We all discussed how much we love Living Crafts magazine, a publication to which Suzanne regularly contributes, and one I highly recommend. The projects are of a very good quality and variety, the directions are clear, the lists of Waldorf vendors are handy, and the magazine doesn't come frequently enough that I get overwhelmed -- which is important to me! While we were talking, one person shared a craft idea that I really liked. She said that her friend (who is also a teacher) asks the parents of each child to go to a thrift store and purchase a large pure wool sweater, which the students then felt in the washing machine. The arms are cut off (and the teacher does basket stitch around the raw edge) and the children decorate their new vests with buttons and pockets. We were saying that this can double as a project which parents can begin at a back to school or parent/child night and then the children can complete. It helps people feel a part of the community, gives a good opening for the teacher to begin a conversation about the importance of warmth, it's a project which is simple enough for adults and children to share, and the children then keep their vests in their cubbies all year long. At this school, it is done as their first craft project of the year. I thought it was a great idea.
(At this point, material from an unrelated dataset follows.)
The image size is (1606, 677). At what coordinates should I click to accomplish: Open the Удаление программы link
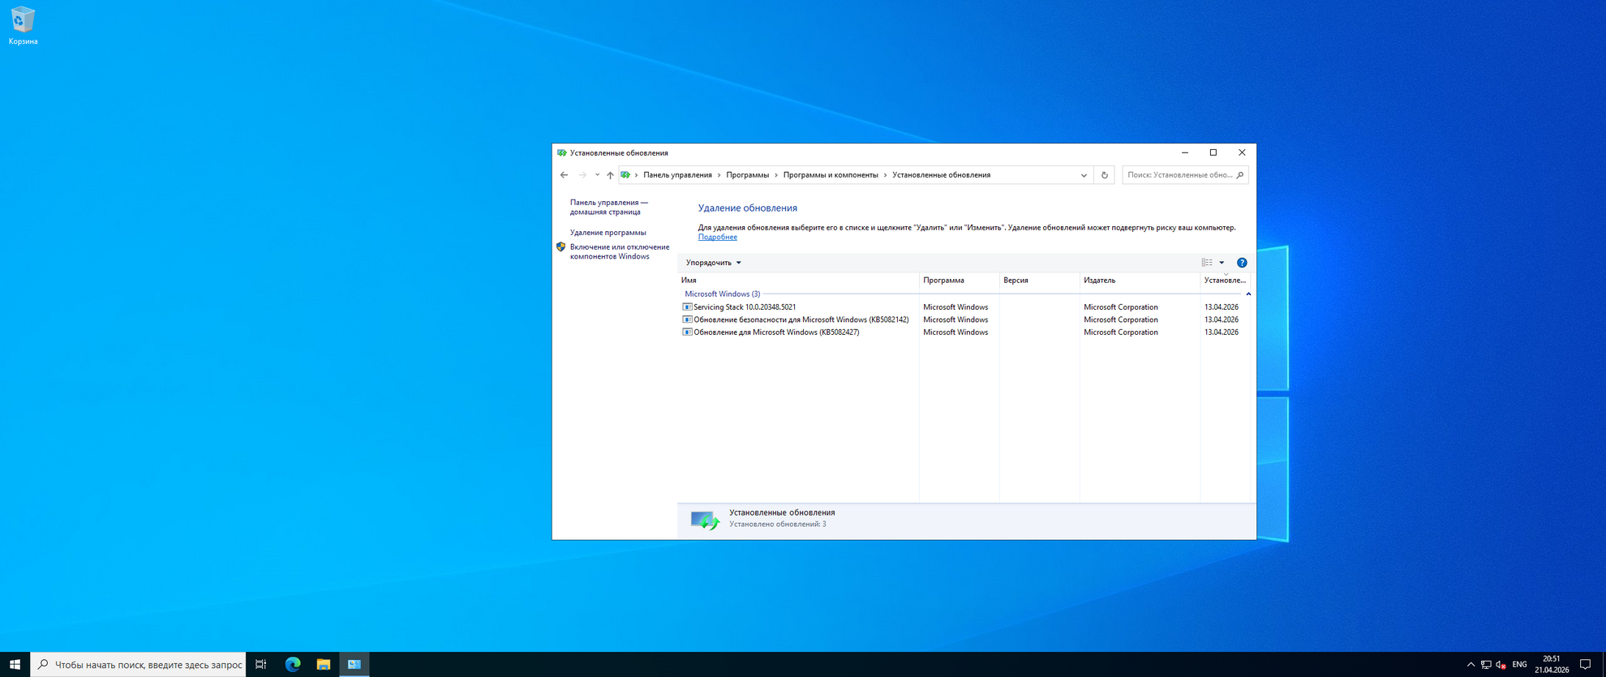[x=608, y=233]
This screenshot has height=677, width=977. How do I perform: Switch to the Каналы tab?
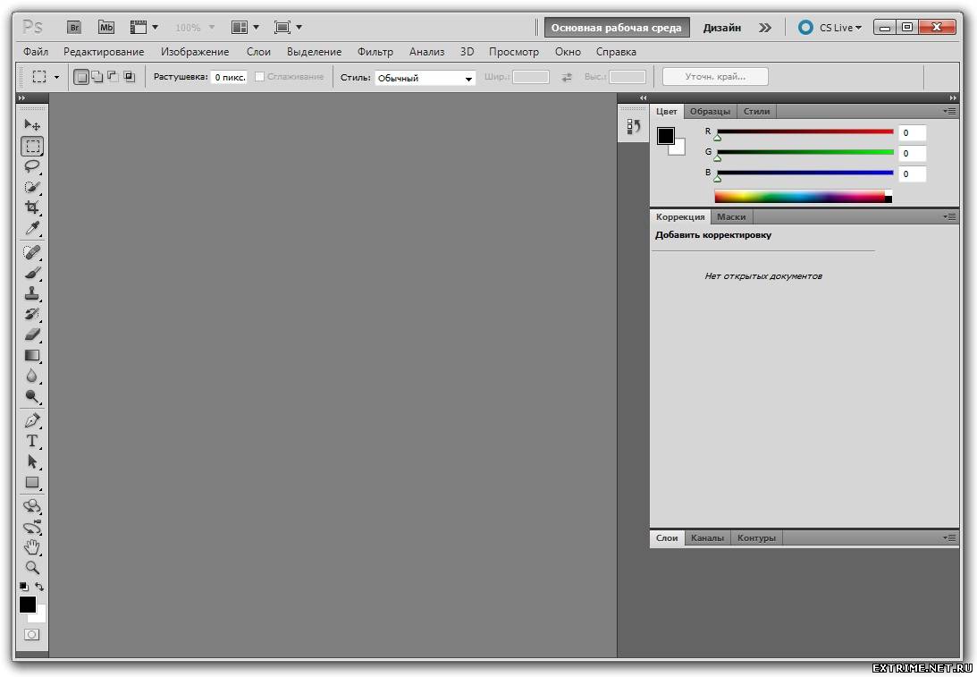pyautogui.click(x=707, y=537)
Also speaking of craft ideas, I asked Suzanne what silks she thought people should buy to be a backdrop (on their laps) for puppetry if they are just starting out and can't afford a large collection. She said silks in seasonal colors (so you could buy one every few months which represents the colors of the season you are currently in) and a rainbow silk is a good all-purpose silk. I asked her about a nighttime silk, like the blue one with gold stars that is often sold in Waldorf catalogues. Her response is that she has one and uses it occasionally but that she has a blue silk which she sewed sequins onto to be a night sky. This is softer than the harsh machine-printed pattern. Then we began to discuss Nuno felting (wet felting wool onto silk gauze) and how this opens up new possibilities for storytelling settings. I mentioned that you can do this same technique on cheesecloth if you can't afford silk gauze and so that is also a possibility for a beginning storyteller.